O
que é governamentalidade?
É
um conceito inventado pelo filósofo Michel Foucault para analisar
genealogicamente como ocorreram os processos históricos que transformaram a
questão política da soberania real em governo estatal na modernidade.
Sendo mais específico, é possível designar três coisas por governamentalidade.
Primeiro,
o conjunto constituído pelas instituições, procedimentos, análises e reflexões,
cálculos e táticas que permitem exercer uma forma bem específica e complexa de
poder. Tal poder tem a população como alvo principal, a economia política como
forma de saber mais importante e os dispositivos de segurança como instrumentos
técnicos.
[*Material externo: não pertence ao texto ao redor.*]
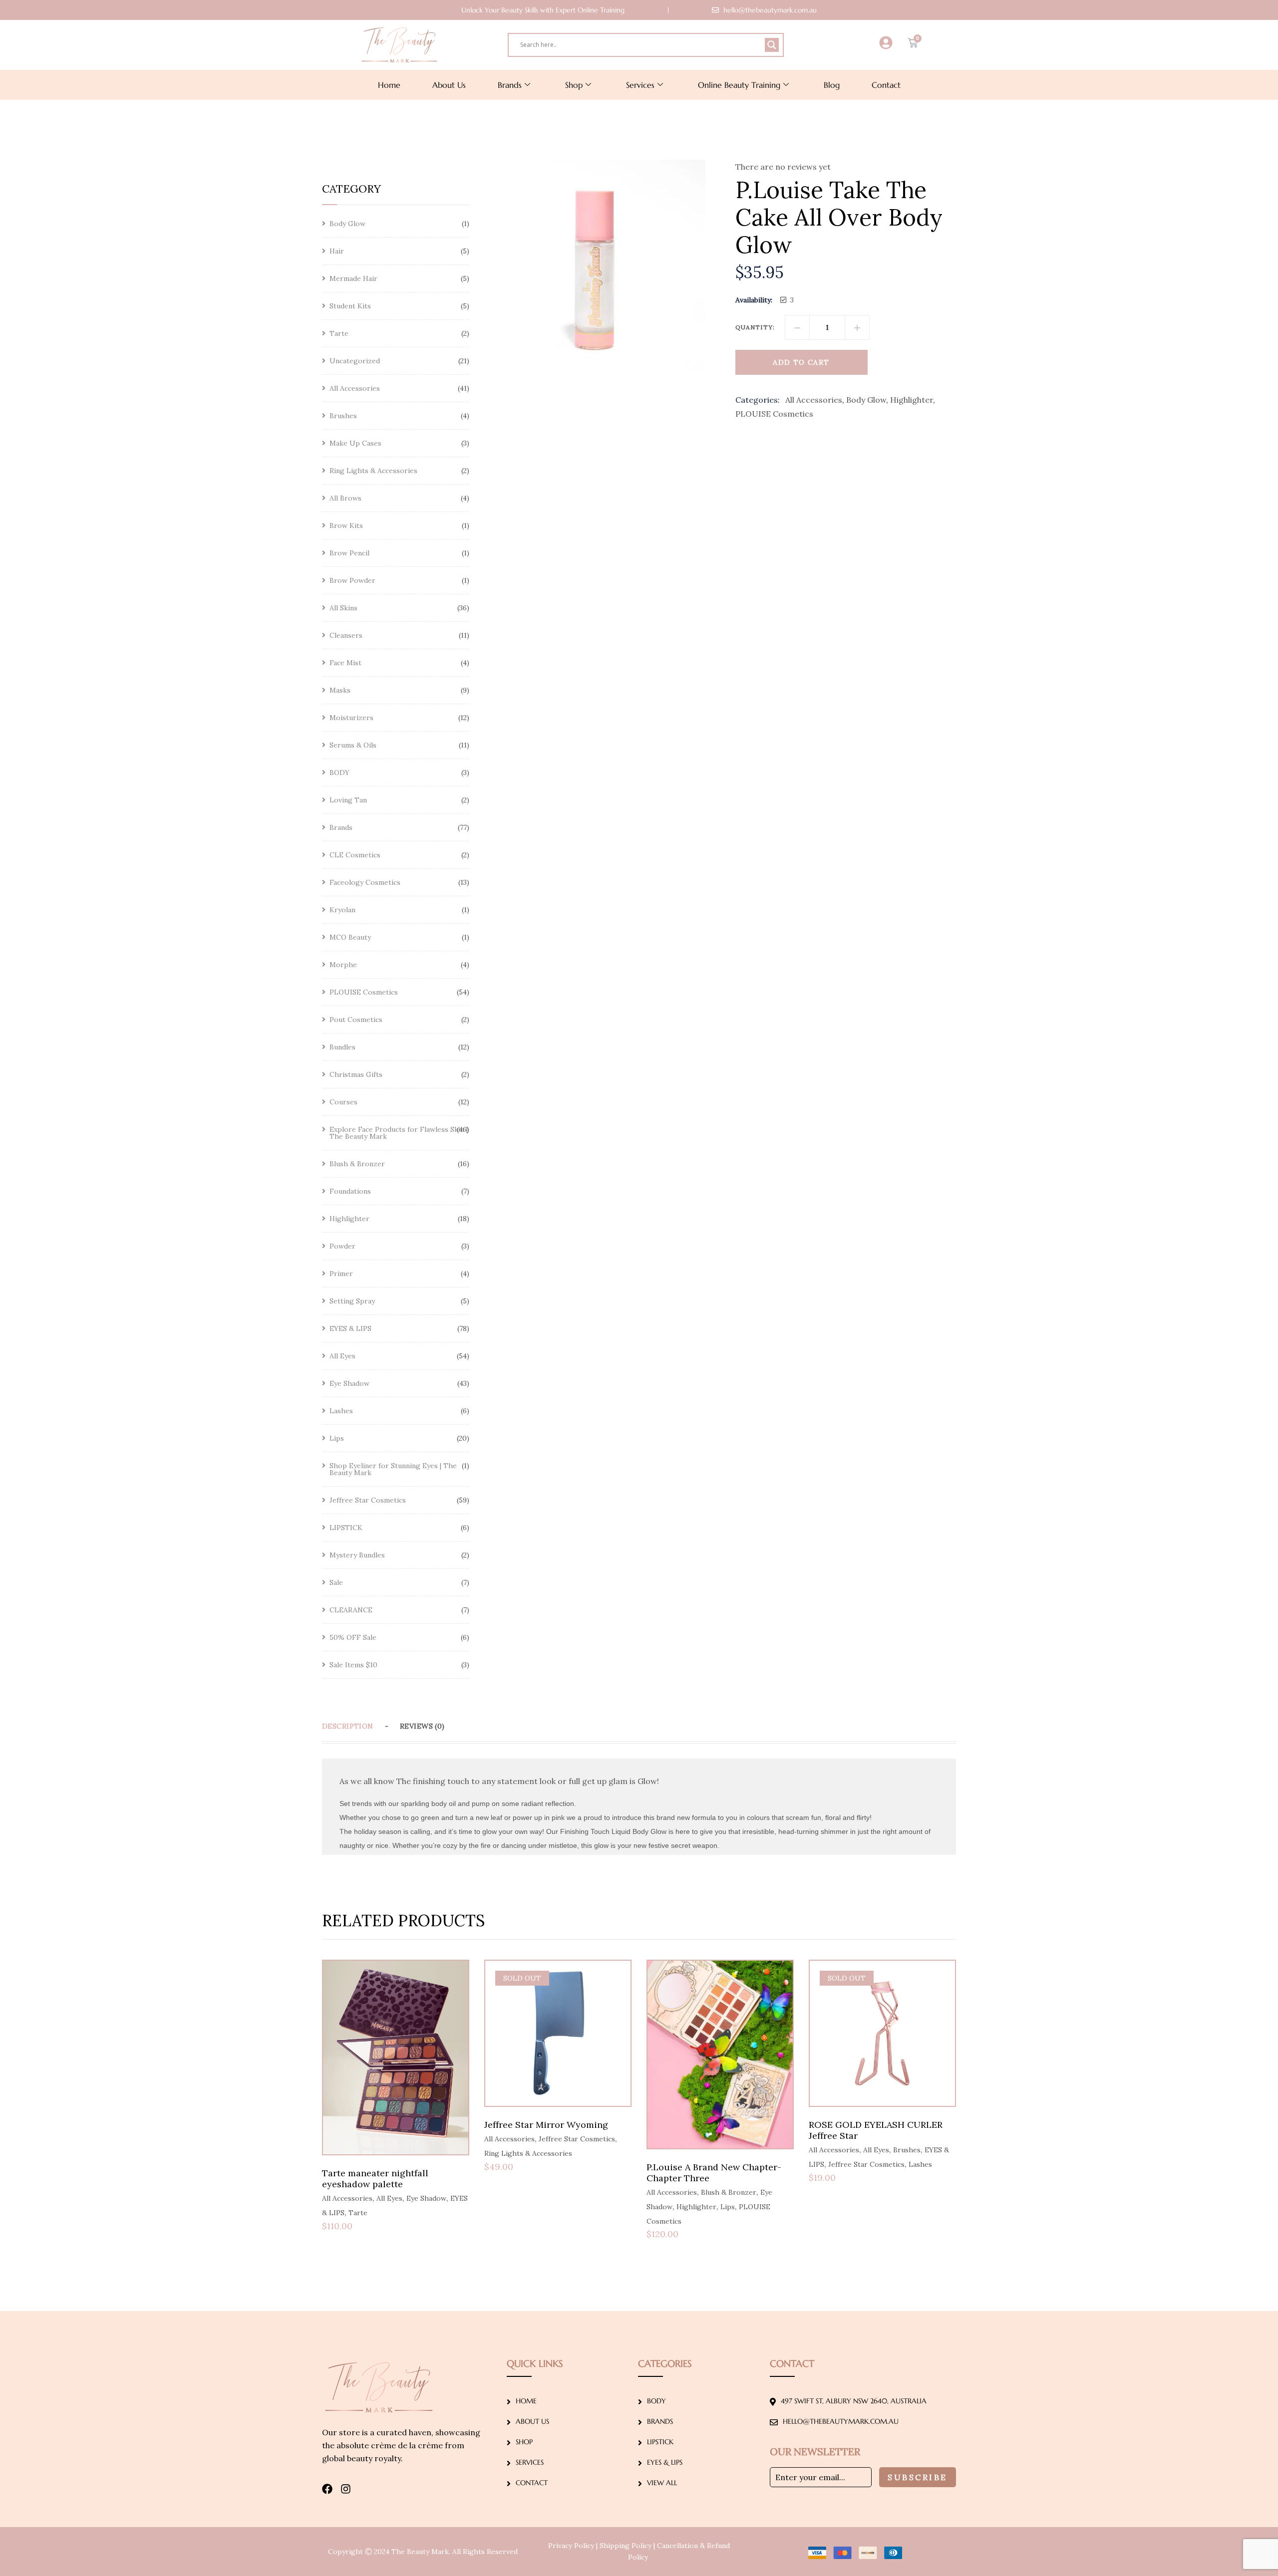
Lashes (920, 2164)
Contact (886, 85)
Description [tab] (347, 1726)
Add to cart (801, 362)
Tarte (357, 2212)
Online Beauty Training (739, 85)
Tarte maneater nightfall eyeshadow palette (375, 2178)
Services (640, 85)
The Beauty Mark (420, 2551)
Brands (510, 85)
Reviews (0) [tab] (422, 1726)
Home (389, 85)
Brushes (907, 2149)
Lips (727, 2206)
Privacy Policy (571, 2545)
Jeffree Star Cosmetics (577, 2138)
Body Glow (866, 400)
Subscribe (918, 2477)
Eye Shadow (426, 2198)
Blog (832, 85)
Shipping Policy (625, 2545)
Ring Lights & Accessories (528, 2153)
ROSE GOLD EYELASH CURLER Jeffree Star (876, 2130)
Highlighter (911, 400)
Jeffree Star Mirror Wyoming (546, 2124)
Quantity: (755, 327)
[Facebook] (327, 2489)
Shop (574, 85)
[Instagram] (345, 2489)
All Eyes (389, 2198)
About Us (449, 85)
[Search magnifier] (772, 45)
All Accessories (813, 400)
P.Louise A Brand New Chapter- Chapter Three (713, 2172)
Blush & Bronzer (728, 2192)
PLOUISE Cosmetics (774, 414)
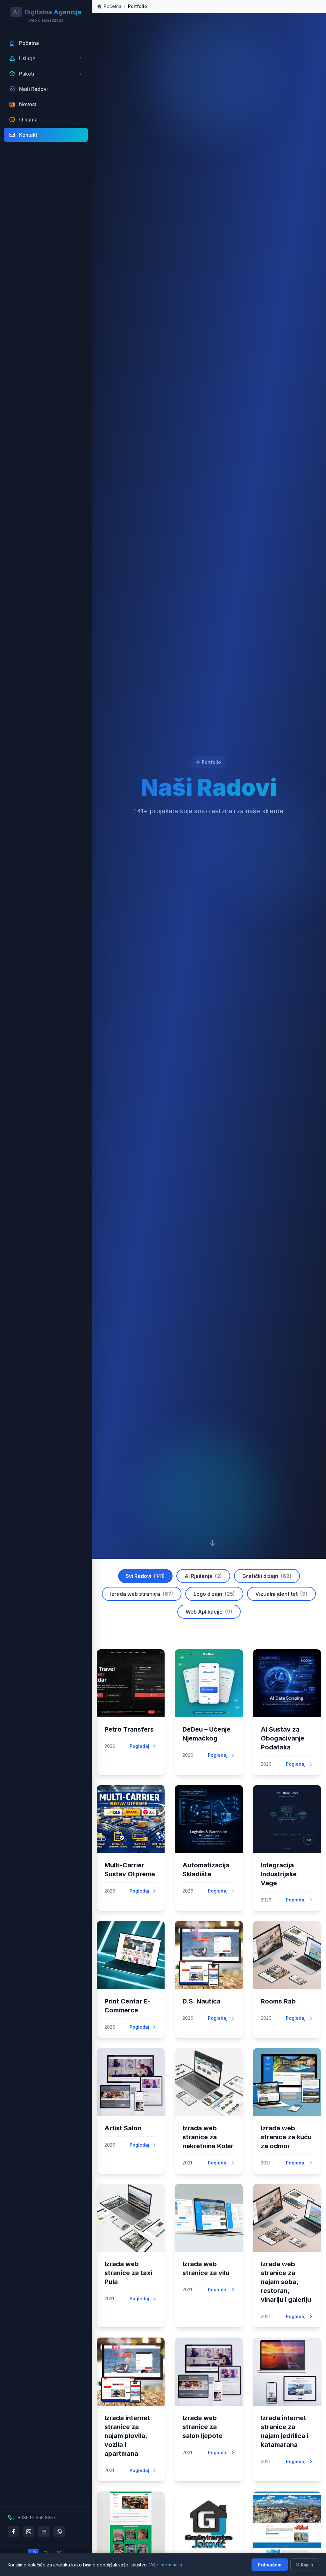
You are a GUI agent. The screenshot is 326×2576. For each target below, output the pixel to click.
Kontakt (28, 135)
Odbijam (304, 2564)
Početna (29, 43)
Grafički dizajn (267, 1576)
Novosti (28, 104)
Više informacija (165, 2564)
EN (46, 2552)
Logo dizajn (214, 1594)
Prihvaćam (269, 2564)
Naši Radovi (33, 89)
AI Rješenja (203, 1576)
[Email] (44, 2531)
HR (33, 2552)
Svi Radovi (145, 1576)
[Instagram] (28, 2531)
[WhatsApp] (59, 2531)
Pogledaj (139, 1746)
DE (58, 2552)
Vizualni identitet (281, 1594)
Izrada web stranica (141, 1594)
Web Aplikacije (209, 1612)
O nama (28, 119)
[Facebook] (13, 2531)
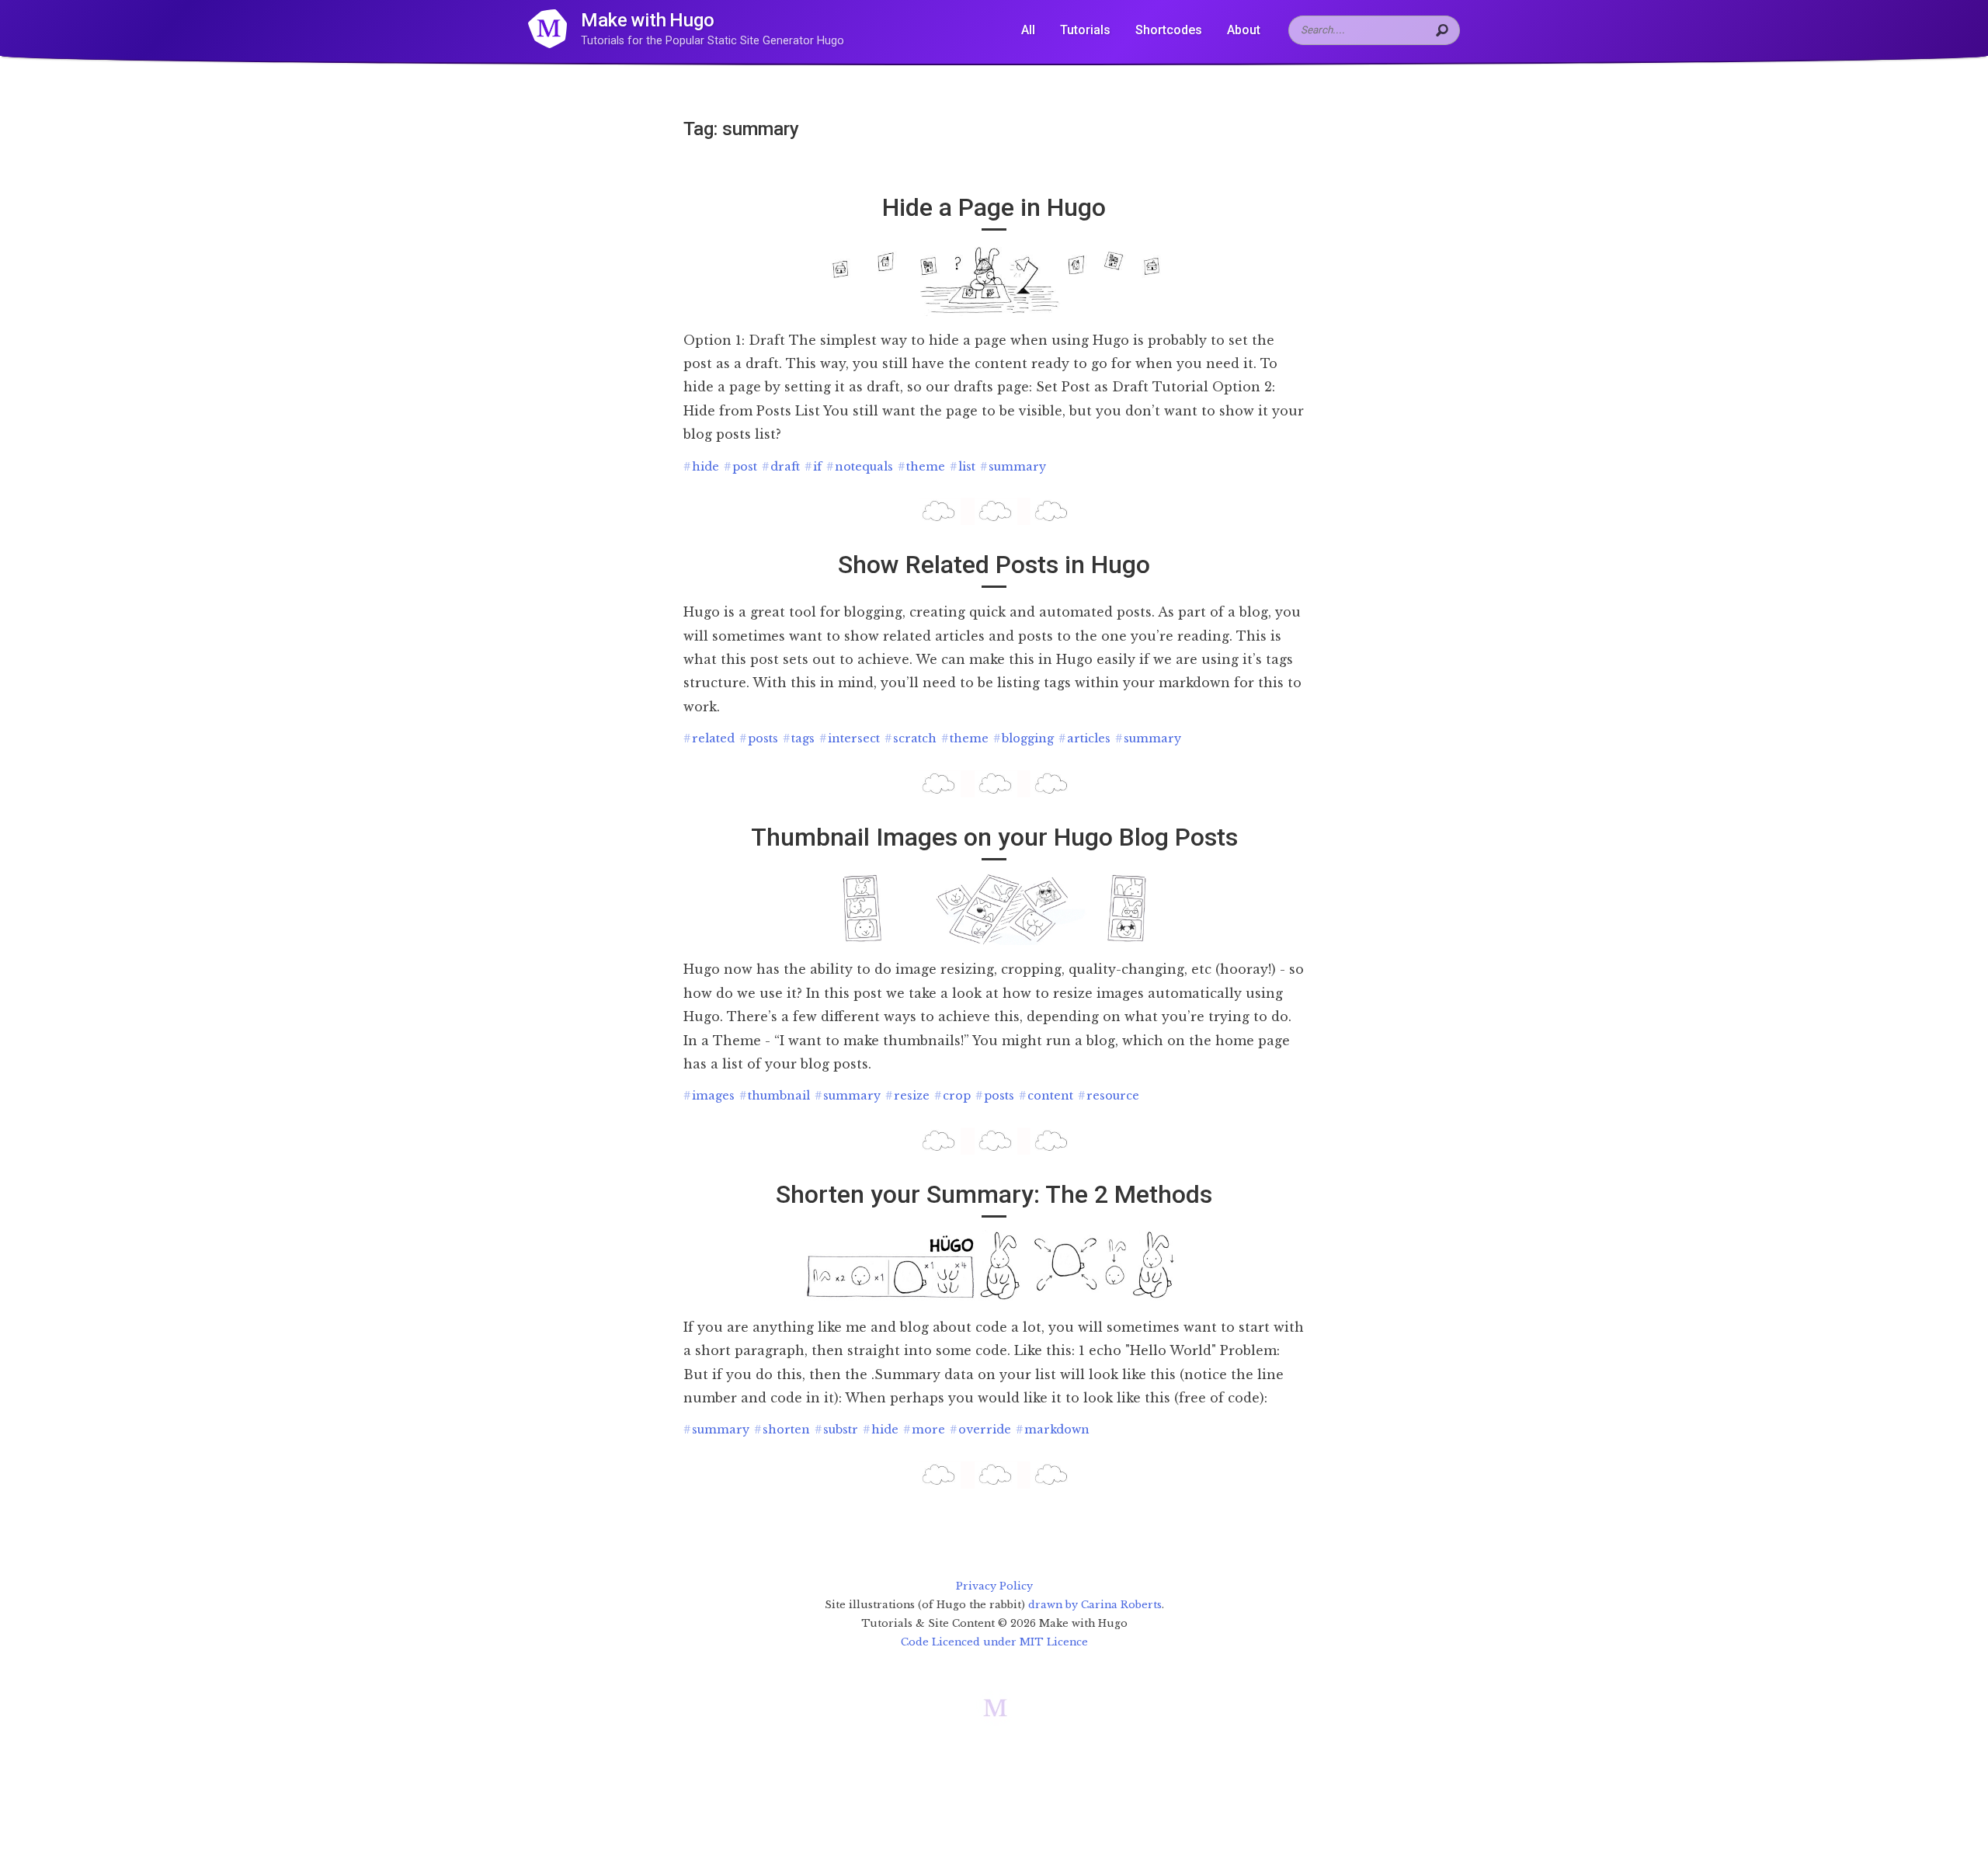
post (740, 467)
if (813, 467)
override (980, 1430)
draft (781, 467)
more (924, 1430)
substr (836, 1430)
A “arte de governar” da maneira como se apresenta na
modernidade altera-se em dois aspectos principais. O soberano (Rei, Imperador
ou Príncipe) coloca em segundo plano o uso da violência e da autoridade para
garantir seu respeito e reconhecimento pelos súditos e para defender seu
território, e o modelo de governo deixa de aplicar-se a família para a
população.
Todavia,
a família será o núcleo principal dentro da população para o qual se reportará
as táticas de governo que pretendem obter ações da população – comportamento
sexual, (des)estímulo da taxa de natalidade, demografia, planos de consumo. Por
isso, há na modernidade (séc. 16) a criação de instituições como escolas,
hospitais, prisões, hospícios, asilos que – aliadas às mais antigas, como a
família – irão propiciar uma série de ferramentas para o controle, tornando
as pessoas sãs e aptas para o trabalho, consumo e reprodução e, ao
mesmo tempo, garantindo instrumentos para que a população se governe. É preciso
que existam práticas de governo das pessoas por elas mesmas – diminuindo e
despersonalizando “a autoridade do grande governante”. Assim, o pai de família,
o superior de um convento, o pedagogo e o professor em relação com a criança,
cumprem papéis para que o governo seja algo imanente à sociedade e não venha de
maneira exterior ou de cima para baixo das mãos do Soberano, do presidente, do
“Estado-monstro”...
Michel
Foucault (1926-1984)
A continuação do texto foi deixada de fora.